- _TASK DESCRIPTION_: Please transcribe exactly, and only, the lines of the data below between the line holding "Trang chủ (517, 82)" and the line holding "Privacy Policy (65, 1132)", inclusive.

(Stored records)

▬▬▬▬▬▬

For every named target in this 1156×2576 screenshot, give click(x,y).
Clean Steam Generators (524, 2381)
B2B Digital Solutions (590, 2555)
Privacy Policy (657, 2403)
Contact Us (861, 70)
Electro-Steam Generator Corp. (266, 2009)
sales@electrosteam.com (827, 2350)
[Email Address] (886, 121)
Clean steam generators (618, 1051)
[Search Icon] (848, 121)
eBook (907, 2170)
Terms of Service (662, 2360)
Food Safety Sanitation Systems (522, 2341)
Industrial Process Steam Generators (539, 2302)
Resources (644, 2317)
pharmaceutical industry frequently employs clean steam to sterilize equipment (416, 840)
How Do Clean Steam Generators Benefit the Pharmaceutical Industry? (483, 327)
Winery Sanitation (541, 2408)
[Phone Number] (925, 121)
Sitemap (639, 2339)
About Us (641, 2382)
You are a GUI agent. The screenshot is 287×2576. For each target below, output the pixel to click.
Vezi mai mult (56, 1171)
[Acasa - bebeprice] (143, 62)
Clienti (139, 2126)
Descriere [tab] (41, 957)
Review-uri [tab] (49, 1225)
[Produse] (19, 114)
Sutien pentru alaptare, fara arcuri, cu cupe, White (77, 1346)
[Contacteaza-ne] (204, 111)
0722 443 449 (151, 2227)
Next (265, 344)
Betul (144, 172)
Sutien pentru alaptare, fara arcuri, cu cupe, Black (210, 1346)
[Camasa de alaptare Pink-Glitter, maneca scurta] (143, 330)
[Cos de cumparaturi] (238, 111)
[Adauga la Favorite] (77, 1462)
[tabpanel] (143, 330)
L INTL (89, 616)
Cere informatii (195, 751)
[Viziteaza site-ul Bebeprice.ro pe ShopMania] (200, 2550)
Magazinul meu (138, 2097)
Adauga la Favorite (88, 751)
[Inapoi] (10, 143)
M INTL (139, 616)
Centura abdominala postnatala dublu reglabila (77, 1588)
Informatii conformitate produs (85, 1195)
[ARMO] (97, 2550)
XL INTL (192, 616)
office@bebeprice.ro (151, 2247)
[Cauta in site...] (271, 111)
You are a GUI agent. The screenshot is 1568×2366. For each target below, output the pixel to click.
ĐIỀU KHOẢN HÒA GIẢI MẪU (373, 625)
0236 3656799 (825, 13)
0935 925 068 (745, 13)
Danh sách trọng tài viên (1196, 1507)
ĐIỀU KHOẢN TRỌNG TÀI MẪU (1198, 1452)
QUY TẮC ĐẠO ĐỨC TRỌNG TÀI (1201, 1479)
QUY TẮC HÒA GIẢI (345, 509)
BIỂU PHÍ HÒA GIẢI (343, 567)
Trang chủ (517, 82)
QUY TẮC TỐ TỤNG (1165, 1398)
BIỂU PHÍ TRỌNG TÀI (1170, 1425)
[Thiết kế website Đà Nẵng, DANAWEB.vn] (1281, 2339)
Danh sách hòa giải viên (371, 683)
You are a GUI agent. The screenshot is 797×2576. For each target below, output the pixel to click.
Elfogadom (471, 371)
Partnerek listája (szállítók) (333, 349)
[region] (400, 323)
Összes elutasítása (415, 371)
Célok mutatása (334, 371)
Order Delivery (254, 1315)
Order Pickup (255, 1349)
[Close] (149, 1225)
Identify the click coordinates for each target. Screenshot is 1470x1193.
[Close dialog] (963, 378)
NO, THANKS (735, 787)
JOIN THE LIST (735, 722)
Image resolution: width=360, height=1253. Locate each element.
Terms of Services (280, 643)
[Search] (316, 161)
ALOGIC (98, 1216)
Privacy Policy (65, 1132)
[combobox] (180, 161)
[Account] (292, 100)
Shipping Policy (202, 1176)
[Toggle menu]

▬▬▬▬▬▬

- _COMPLETED TASK_:
Trang chủ (517, 82)
QUY TẮC TỐ TỤNG (1165, 1398)
BIỂU PHÍ TRỌNG TÀI (1170, 1425)
[Thiết kế website Đà Nẵng, DANAWEB.vn] (1281, 2339)
Danh sách hòa giải viên (371, 683)
You are a GUI agent. The screenshot is 797×2576. For each target below, output the pixel to click.
Elfogadom (471, 371)
Partnerek listája (szállítók) (333, 349)
[region] (400, 323)
Összes elutasítása (415, 371)
Célok mutatása (334, 371)
Order Delivery (254, 1315)
Order Pickup (255, 1349)
[Close] (149, 1225)
Identify the click coordinates for each target. Screenshot is 1470x1193.
[Close dialog] (963, 378)
NO, THANKS (735, 787)
JOIN THE LIST (735, 722)
Image resolution: width=360, height=1253. Locate each element.
Terms of Services (280, 643)
[Search] (316, 161)
ALOGIC (98, 1216)
Privacy Policy (65, 1132)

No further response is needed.